Путь к Храму. Они... Говорят!!!

Алла Сухорукова
Искореженные листья ясеня конвульсивно выскребали пятнистый, выщербленный осенним  холодом асфальт. Порывистый ветер набрасывался на кроны деревьев, стряхивая с них последние листья, мимоходом сдергивал с моих непослушных волос платок, взмывая высоко под тяжелое, набухшее унылыми серыми облаками небо, и кружил среди свинцовых куполов Донского монастыря, к воротам которого и лежал мой короткий путь.
Земля, земля! Как ногам тяжко ступать по тебе! Идешь легко: ни жива, ни мертва,  а ноги – вот-вот остановятся, чтобы медленно погрузиться в рыжую московскую глину, увлекая за собой оплывшее тело, вместе с его земными проблемами глубоко-глубоко…

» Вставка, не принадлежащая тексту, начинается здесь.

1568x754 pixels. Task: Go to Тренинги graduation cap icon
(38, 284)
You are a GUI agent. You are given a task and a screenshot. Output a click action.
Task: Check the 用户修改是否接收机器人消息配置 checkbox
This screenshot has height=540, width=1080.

От моего дома до монастырских ворот – пятнадцать минут ходьбы. От работы – минут семь… Короткий путь… Длиною в тридцать пять лет…
Кончается тысячелетие – настали времена катаклизмов… Удары следуют один за другим: рушится мир, горит земля под ногами… Под окнами стреляют каждую ночь… Наутро все – молчок… Мало ли…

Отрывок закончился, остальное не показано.